Mengu via Digitalmars-d
digitalmars-d at puremagic.com
Thu Aug 10 07:50:19 PDT 2017
On Thursday, 10 August 2017 at 07:58:55 UTC, Arjan wrote:
> On Thursday, 10 August 2017 at 00:32:40 UTC, Mengu wrote:
>> my second question is: i have no idea what's going on in this
>> file:
>> https://github.com/whoshuu/cpr/blob/master/include/cpr/body.h
>> i'd appreciate some pointers.
>
> A new 'type' named Body which IS-A std::string is defined.
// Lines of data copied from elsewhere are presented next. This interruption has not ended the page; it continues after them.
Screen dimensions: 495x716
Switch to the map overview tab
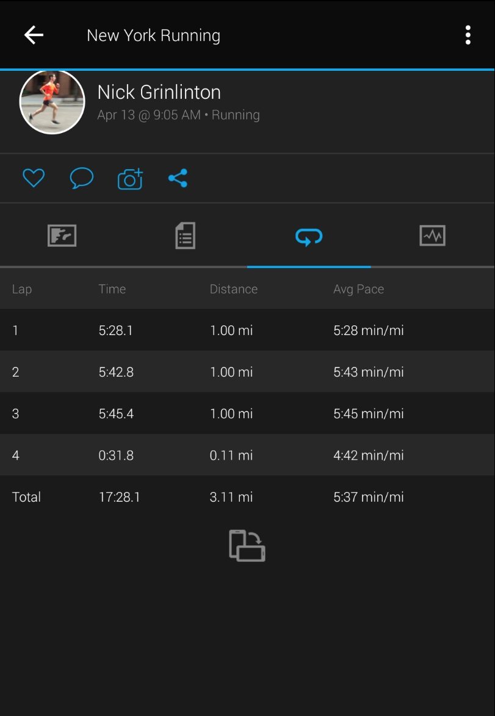tap(62, 236)
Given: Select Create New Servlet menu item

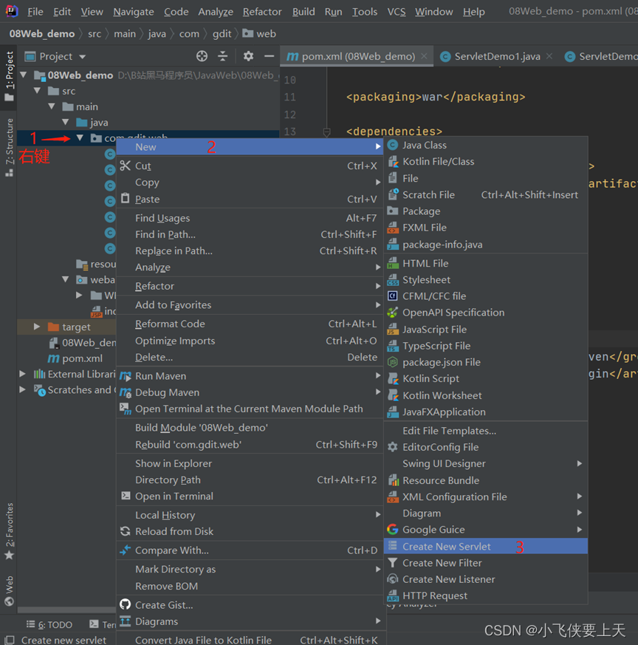Looking at the screenshot, I should point(446,547).
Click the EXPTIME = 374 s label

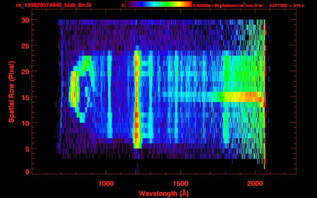point(287,5)
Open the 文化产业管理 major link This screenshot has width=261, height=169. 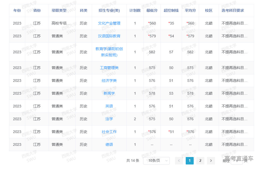coord(109,23)
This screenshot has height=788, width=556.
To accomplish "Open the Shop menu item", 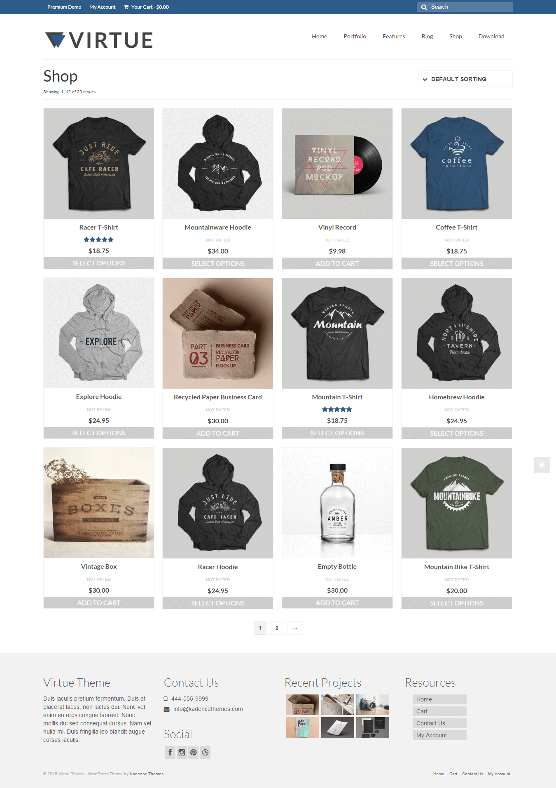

i think we can mimic this with an alias this for a string (or
const char*) property. is that right?
> To construct a Body there are various options:
> The ctors 'default': Body(), 'copy': Body(const Body&) and
> 'move': Body(Body&&) ctors are using the compiler generated
> default implementation.
> The same is true for the assignment operators =
how can i check what compiler generates for default so i can add
them to my extern C++ clause?
> Then a few explicit conversion ctors are defined to construct a
> Body from a const char* string and std::string. Explicit means
> the compiler is not allowed to implicit convert to std::string
> or const char* for provide args not being a const char* or
> std::string but for which a conversion exists.
>
i'll give these converters a try.
> Since the h file also contains the definitions, the compiler
> must inline the code for the Body ctors and assignment
> operator. It also means not C/cpp file is needed since the
> function bodies are already in the h file.
i realized that when i saw the member initialization syntax in
header files.
>
> HTH
thank you very much for the detailed explanation.